EXTRAIT À LIRE →
-----
Des différends sont nés entre les parties et Bukowski a rompu la relation d'agent commercial de N-S le 21 octobre 2016.

Par acte du 2 décembre 2016, N-S a assigné la société Bukowski devant le Tribunal de commerce de Paris aux fins de voir condamner celle-ci à lui verser diverses sommes, notamment au titre de commissions partiellement impayées.

Bukowski a soulevé, à titre principal, l'incompétence du Tribunal de commerce de Paris.

Par jugement du 31 mai 2017, ce tribunal a dit recevable l'exception d'incompétence, l'a dite bien fondée au profit de la juridiction italienne, a renvoyé N-S à mieux se pourvoir, condamné N-S aux dépens et à payer à Bukowski la somme de 5 000 euros au titre de l'article 700 du Code de procédure civile.

Le tribunal a estimé, au vu du règlement UE 1215/2012 et de l'arrêt Wood Floor du 11 mai 2010 de la CJUE, que N-S avait exercé de manière effective ses obligations en tant qu'agent simultanément en Ile-de-France, en Italie et dans un canton suisse, pour une part marginale dans ce dernier pays, que divers éléments faisaient ressortir que l'activité de N-S, pour le compte de Bukowski avait été six fois plus importante en Italie qu'en Ile-de-France et que le lieu de fourniture effective des services de N-S avait donc été, à titre principal, l'Italie.
-----
DONNÉES FOURNIES →
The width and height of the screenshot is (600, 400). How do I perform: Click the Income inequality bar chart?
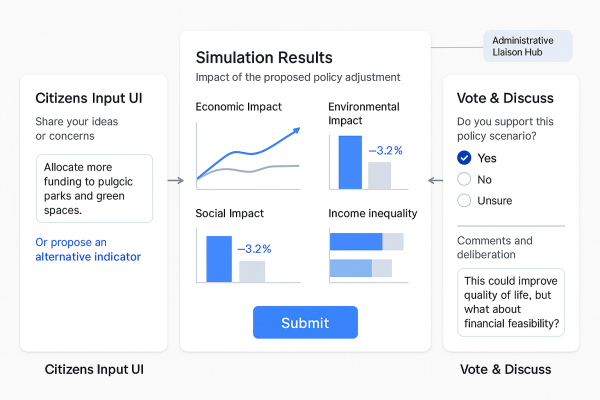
-----
EXERCICES À TRAITER →
a: Relevez toutes les dates complètes (jour, mois, année) citées dans l'extrait sur le litige entre N-S et Bukowski.
b: D'après l'extrait, pourquoi le tribunal a-t-il jugé que la juridiction italienne était compétente ? Répondez en une à trois phrases.
c: Poursuivez l'extrait sur le litige entre N-S et Bukowski à partir de sa dernière phrase.
On peut se passer des données.

RÉPONSES ATTENDUES →
a:
- 21 octobre 2016
- 2 décembre 2016
- 31 mai 2017
- 11 mai 2010

b: N-S avait agi comme agent à la fois en Ile-de-France, en Italie et, marginalement, dans un canton suisse. Son activité pour Bukowski avait été six fois plus importante en Italie qu'en Ile-de-France. Le lieu de fourniture effective de ses services était donc, à titre principal, l'Italie.

c:
La société N-S a formé contredit à l'encontre de cette décision. Elle demande à la cour d'infirmer le jugement et de dire le tribunal de commerce compétent pour connaître du litige. Elle fait valoir que dans la mesure où elle réalisait des prestations tant en Ile-de-France qu'en Italie et en Suisse, elle disposait d'une option de compétence lui permettant de saisir le Tribunal de commerce de Paris. Elle oppose que le cas d'espèce est différent du cas Wood Floor dans lequel aucune limitation géographique n'était fixée et donc aucun lieu de prestation effective ne pouvait être déterminé. Elle soutient que le lieu d'exécution principale des prestations doit s'entendre comme le lieu d'exécution effective des prestations, peu important le volume du chiffre d'affaires.

Bukowski conclut au débouté des demandes. A titre subsidiaire, elle demande le renvoi de l'affaire devant le Tribunal de commerce du Puy-en-Velay. En tout état de cause, elle demande la condamnation de N-S aux dépens et à lui payer la somme de 1 500 euros en application de l'article 700 du Code de procédure civile.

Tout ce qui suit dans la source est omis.